## [Records provided]
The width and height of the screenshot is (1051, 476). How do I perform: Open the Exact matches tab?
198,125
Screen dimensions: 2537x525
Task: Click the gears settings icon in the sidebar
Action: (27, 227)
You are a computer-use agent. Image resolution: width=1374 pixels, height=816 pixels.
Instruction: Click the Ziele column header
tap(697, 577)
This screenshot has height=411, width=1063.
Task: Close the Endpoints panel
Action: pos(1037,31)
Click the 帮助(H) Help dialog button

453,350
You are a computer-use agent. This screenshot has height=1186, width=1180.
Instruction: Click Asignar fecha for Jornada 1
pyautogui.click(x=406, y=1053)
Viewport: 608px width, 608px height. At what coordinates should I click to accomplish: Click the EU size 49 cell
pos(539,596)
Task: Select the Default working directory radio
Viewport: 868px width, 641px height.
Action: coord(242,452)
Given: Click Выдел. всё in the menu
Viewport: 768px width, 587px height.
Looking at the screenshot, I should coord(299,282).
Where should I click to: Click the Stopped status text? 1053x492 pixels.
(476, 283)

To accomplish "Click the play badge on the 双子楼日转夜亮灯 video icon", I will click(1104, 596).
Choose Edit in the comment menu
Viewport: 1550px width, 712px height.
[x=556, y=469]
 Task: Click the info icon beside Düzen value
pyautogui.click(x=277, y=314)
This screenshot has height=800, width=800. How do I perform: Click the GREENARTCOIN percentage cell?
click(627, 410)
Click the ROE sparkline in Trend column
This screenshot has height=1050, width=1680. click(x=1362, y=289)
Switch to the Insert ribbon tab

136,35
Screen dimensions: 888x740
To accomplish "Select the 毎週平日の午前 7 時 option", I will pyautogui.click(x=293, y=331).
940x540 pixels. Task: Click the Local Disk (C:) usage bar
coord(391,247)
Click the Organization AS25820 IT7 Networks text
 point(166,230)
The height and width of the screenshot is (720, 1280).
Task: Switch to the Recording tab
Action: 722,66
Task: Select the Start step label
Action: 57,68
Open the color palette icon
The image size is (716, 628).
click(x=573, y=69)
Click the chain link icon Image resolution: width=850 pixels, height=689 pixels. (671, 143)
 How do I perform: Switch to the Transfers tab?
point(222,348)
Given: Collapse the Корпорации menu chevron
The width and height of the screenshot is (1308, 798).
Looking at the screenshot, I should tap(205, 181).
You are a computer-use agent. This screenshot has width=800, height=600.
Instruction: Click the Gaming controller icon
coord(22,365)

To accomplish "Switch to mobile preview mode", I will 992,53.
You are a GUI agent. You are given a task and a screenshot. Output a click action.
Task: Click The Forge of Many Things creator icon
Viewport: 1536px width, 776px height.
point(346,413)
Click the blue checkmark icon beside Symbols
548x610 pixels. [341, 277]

## [Task]
Scan the material above for the word "resolution", and copy every line in which it is found.

## [Solution for this problem]
You are a computer-use agent. Image resolution: width=1374 pixels, height=816 pixels.
Click the chain link icon Image resolution: width=850 pixels, height=689 pixels. (671, 143)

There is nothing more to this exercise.